# What to do
Only the lines of the data below from the one with "You are a computer-use agent. This" through the one with "Instruction: Open the Market Watch panel icon" are wanted. Repeat them exactly.

# Records shown

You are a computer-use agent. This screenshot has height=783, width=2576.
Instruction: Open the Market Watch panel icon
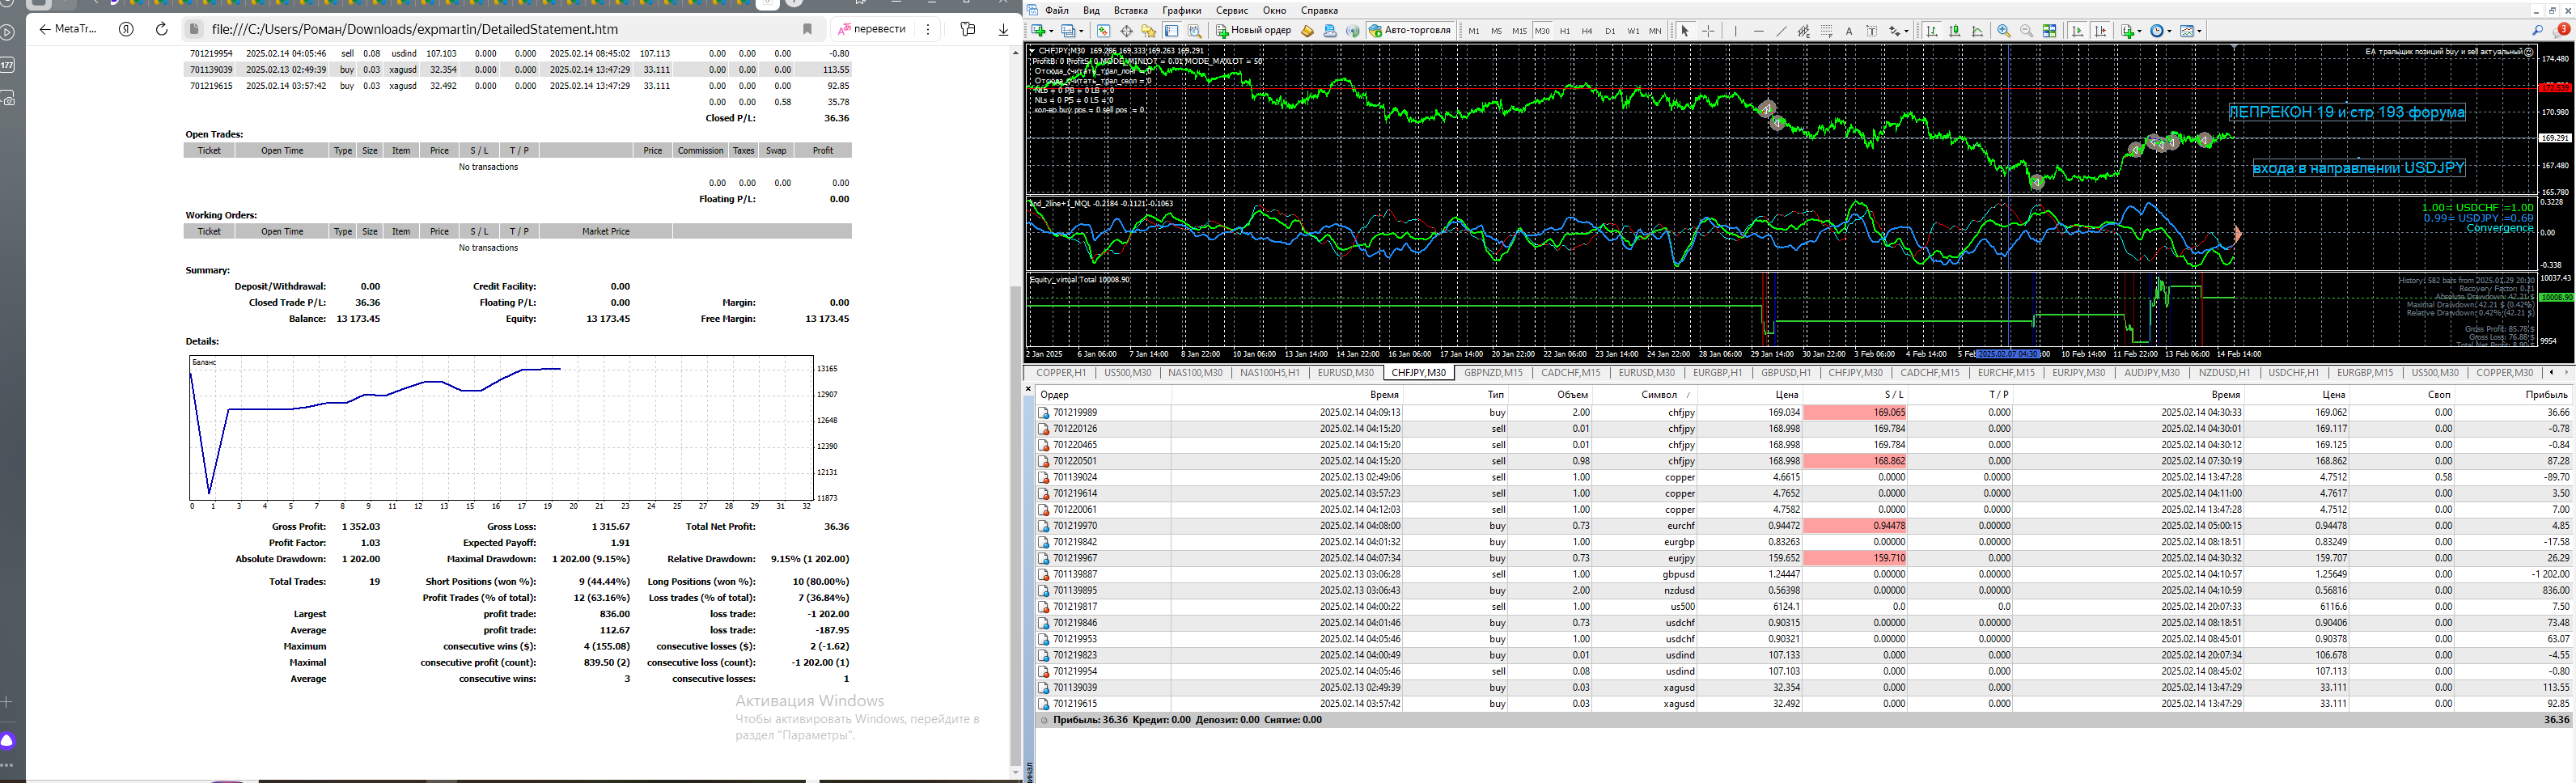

---

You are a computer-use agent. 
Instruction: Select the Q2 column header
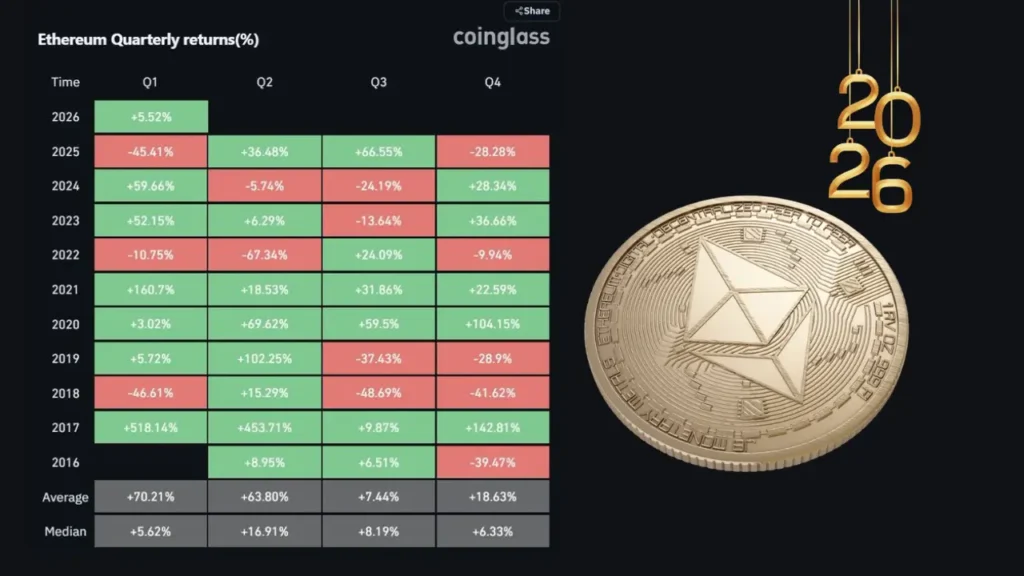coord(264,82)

# Written response
You are a computer-use agent. This screenshot has height=783, width=2576.
Instruction: Open the Market Watch panel icon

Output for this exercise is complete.